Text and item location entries
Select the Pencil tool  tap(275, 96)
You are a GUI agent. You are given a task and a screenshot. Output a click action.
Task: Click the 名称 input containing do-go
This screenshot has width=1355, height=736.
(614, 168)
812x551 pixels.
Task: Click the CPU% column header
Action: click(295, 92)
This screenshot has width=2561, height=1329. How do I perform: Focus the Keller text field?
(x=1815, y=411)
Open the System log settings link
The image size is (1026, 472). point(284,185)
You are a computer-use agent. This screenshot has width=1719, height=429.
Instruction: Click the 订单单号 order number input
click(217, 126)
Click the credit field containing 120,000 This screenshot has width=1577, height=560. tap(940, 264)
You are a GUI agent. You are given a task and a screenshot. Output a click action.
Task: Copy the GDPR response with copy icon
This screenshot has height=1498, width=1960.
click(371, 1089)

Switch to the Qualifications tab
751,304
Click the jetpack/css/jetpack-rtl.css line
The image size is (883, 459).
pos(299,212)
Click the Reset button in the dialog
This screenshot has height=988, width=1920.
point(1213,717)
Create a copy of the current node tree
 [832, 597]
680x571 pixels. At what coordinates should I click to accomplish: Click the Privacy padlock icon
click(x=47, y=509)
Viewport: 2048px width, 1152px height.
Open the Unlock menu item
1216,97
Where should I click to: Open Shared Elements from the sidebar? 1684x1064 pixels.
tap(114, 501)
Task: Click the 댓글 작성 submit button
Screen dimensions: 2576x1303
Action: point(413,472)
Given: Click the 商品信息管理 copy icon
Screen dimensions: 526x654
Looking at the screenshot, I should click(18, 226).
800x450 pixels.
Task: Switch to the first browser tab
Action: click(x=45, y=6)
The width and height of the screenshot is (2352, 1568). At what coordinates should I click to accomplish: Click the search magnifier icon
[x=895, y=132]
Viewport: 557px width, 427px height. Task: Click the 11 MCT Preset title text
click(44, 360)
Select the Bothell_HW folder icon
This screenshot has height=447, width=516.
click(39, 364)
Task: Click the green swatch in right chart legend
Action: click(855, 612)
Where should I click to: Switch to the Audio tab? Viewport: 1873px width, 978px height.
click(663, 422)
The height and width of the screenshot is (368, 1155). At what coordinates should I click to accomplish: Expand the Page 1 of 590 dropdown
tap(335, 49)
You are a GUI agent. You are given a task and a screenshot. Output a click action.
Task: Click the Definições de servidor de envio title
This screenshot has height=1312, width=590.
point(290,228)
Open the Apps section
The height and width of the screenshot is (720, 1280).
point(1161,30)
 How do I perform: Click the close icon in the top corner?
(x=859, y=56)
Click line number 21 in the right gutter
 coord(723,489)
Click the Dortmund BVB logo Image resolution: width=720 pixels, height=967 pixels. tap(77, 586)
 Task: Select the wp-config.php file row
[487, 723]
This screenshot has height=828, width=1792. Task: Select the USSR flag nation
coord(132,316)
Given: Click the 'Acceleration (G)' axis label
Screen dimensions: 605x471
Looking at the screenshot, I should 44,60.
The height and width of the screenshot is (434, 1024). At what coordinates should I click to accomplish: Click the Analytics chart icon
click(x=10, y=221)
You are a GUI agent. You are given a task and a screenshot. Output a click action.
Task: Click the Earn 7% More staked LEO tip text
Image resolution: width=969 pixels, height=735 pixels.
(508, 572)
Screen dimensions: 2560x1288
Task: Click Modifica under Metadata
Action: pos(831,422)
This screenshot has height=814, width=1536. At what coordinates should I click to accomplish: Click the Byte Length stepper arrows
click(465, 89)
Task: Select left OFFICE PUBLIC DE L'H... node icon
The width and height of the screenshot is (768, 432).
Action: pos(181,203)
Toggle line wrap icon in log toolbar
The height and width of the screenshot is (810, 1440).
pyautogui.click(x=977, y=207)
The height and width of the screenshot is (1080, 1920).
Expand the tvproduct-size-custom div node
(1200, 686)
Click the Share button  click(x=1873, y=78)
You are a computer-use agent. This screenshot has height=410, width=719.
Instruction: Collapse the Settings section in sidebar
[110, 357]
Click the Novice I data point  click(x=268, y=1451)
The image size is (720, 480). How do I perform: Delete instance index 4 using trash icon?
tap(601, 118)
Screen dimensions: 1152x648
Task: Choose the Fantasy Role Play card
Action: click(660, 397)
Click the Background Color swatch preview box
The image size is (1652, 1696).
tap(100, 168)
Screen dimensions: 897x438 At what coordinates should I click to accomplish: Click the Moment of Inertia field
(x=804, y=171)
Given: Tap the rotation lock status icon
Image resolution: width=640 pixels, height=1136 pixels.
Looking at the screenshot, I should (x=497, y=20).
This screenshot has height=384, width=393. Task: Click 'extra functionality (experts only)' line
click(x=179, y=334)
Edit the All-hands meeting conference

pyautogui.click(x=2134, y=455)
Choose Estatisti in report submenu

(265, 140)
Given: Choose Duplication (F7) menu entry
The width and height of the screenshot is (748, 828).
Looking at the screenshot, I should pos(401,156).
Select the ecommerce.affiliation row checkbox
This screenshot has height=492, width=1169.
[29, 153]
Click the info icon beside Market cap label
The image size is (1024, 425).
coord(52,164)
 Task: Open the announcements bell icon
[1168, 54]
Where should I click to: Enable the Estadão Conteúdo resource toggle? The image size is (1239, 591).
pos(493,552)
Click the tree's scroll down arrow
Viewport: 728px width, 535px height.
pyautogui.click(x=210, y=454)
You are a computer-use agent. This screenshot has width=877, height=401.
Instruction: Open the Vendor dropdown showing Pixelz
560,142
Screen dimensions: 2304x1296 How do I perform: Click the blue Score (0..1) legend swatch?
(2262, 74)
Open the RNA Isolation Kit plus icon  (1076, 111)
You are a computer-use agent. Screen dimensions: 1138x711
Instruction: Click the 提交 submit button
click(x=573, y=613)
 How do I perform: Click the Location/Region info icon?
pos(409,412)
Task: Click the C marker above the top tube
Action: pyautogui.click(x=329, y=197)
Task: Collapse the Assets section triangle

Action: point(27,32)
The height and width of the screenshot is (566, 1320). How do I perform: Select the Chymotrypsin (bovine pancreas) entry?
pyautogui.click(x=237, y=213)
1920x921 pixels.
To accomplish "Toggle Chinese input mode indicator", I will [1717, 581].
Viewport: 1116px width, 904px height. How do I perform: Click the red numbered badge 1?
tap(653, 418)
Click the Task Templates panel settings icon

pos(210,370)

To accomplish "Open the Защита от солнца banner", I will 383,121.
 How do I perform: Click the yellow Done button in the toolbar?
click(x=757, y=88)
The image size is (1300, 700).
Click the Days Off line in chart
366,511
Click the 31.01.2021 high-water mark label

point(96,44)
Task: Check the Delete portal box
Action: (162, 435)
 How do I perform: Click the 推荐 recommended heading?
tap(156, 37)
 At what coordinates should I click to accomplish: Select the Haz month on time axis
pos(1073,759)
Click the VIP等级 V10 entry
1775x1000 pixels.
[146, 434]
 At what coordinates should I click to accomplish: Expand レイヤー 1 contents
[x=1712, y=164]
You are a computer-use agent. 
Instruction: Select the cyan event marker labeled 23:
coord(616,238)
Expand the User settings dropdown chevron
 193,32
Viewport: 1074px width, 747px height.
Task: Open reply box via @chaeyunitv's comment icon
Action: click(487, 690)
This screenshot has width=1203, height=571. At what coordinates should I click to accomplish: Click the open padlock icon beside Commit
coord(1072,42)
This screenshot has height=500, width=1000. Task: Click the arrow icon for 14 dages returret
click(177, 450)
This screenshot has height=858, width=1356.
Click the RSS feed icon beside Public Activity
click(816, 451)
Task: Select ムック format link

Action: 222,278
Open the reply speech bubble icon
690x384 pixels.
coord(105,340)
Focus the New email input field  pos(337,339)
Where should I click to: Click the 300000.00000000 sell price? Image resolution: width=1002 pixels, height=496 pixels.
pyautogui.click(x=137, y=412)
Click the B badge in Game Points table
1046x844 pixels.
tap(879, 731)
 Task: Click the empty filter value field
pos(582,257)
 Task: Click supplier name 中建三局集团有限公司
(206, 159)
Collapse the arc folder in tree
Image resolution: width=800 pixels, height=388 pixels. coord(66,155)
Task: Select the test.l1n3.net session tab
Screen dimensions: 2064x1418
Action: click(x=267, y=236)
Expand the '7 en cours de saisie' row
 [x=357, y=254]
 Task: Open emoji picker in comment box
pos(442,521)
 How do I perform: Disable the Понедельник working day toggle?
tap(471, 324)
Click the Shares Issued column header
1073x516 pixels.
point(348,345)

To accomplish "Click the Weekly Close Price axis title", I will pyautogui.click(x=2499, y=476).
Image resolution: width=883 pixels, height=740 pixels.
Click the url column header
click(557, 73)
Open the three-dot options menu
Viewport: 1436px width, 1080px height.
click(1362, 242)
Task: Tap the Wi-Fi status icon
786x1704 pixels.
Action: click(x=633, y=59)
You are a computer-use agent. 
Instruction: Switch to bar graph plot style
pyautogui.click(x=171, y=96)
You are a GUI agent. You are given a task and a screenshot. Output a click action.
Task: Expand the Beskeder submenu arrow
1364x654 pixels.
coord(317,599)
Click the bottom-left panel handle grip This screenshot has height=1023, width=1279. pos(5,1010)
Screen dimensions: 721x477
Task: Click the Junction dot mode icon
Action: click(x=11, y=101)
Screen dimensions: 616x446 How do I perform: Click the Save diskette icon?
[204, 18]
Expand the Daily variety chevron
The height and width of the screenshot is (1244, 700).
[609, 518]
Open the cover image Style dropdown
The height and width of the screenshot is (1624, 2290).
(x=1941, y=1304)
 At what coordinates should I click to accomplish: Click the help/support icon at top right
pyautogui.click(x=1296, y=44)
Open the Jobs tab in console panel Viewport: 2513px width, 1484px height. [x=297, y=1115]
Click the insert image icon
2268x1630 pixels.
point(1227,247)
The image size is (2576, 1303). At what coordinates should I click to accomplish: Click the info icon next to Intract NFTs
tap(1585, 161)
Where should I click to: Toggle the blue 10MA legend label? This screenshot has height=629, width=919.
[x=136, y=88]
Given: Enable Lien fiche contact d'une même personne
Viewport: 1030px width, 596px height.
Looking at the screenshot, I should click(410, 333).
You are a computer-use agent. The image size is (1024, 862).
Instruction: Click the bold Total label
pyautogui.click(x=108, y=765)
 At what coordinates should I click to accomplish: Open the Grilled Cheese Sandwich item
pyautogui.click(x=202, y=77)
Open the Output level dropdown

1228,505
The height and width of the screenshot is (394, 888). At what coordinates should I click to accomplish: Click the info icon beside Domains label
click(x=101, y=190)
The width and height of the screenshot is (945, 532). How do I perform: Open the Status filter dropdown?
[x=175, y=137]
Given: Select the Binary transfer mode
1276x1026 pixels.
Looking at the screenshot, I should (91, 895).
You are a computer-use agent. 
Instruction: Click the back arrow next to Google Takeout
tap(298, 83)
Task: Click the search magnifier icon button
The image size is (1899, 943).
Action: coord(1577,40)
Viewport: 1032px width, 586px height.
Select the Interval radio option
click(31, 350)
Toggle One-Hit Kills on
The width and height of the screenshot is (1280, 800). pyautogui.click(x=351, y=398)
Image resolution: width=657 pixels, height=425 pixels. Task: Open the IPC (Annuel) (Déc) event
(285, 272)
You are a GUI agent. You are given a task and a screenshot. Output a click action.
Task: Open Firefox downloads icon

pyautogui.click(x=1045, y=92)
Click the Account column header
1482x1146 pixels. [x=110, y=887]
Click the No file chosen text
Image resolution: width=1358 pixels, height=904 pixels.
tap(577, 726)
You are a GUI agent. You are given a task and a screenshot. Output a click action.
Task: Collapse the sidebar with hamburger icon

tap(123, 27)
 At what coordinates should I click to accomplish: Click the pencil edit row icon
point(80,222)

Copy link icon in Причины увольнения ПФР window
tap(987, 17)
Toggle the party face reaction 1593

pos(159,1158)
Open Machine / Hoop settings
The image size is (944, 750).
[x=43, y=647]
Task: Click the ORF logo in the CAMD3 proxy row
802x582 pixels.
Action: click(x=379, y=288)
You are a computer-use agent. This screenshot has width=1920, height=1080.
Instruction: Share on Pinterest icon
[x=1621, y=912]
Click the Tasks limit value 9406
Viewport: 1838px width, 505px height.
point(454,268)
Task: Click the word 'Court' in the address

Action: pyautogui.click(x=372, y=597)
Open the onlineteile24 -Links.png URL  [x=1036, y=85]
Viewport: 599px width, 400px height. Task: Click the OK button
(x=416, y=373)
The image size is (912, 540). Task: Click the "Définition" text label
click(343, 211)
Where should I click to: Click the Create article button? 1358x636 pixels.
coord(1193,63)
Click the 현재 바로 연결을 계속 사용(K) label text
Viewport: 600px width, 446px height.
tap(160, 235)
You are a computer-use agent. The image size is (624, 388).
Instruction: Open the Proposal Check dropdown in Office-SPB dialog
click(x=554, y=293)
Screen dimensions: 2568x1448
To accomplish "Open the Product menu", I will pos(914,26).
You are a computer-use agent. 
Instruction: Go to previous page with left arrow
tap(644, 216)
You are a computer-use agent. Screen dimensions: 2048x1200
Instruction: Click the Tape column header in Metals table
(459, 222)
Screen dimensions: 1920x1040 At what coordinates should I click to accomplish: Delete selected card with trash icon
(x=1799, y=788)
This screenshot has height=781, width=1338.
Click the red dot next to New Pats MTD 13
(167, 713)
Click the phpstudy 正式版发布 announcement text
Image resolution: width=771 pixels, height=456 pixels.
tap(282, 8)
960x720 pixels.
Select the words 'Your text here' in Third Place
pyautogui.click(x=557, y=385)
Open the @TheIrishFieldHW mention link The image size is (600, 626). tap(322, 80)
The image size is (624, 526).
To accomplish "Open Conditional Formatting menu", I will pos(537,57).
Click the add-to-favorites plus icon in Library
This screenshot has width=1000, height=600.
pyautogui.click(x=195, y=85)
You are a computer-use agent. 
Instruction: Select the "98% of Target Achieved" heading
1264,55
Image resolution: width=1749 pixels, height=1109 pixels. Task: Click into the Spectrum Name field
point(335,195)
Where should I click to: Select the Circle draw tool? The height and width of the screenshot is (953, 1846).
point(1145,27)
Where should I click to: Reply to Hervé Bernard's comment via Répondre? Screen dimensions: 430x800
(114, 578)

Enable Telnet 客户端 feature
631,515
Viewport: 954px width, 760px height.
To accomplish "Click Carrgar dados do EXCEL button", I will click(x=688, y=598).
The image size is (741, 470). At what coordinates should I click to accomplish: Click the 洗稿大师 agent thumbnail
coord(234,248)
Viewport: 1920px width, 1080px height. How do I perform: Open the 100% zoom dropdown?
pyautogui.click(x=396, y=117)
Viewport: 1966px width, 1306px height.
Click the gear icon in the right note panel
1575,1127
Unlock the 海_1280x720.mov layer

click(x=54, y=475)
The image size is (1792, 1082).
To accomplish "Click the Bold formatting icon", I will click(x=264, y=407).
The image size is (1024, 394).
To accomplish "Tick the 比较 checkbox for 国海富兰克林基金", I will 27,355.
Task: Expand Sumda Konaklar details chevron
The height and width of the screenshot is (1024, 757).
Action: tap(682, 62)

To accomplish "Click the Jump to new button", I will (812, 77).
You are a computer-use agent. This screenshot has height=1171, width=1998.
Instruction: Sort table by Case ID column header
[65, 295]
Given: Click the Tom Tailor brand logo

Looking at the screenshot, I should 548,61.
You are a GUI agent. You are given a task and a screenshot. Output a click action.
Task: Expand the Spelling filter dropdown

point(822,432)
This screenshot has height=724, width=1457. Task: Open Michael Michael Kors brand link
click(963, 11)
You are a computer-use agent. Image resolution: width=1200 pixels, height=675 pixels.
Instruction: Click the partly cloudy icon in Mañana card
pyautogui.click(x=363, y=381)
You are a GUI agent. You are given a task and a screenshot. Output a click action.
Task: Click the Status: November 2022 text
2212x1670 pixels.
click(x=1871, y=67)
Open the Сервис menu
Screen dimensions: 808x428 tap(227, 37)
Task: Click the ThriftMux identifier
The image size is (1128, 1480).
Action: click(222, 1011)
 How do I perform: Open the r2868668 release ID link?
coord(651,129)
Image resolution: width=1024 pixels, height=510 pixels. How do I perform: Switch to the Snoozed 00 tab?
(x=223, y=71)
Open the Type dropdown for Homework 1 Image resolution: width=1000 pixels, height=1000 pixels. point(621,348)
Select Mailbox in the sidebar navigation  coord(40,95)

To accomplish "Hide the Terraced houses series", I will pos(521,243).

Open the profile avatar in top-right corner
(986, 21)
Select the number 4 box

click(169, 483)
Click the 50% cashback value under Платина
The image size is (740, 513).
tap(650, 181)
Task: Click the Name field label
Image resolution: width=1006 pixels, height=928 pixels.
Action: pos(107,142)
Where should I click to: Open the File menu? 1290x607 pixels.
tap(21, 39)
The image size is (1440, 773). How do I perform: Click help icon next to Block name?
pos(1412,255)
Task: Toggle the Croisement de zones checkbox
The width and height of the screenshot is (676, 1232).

» WORK REQUIRED
Repeat the data word for word, from the line containing "Click the 50% cashback value under Платина" through the end of the data.

» SOLUTION
Click the 50% cashback value under Платина
The image size is (740, 513).
tap(650, 181)
Task: Click the Name field label
Image resolution: width=1006 pixels, height=928 pixels.
Action: pos(107,142)
Where should I click to: Open the File menu? 1290x607 pixels.
tap(21, 39)
The image size is (1440, 773). How do I perform: Click help icon next to Block name?
pos(1412,255)
Task: Toggle the Croisement de zones checkbox
The width and height of the screenshot is (676, 1232).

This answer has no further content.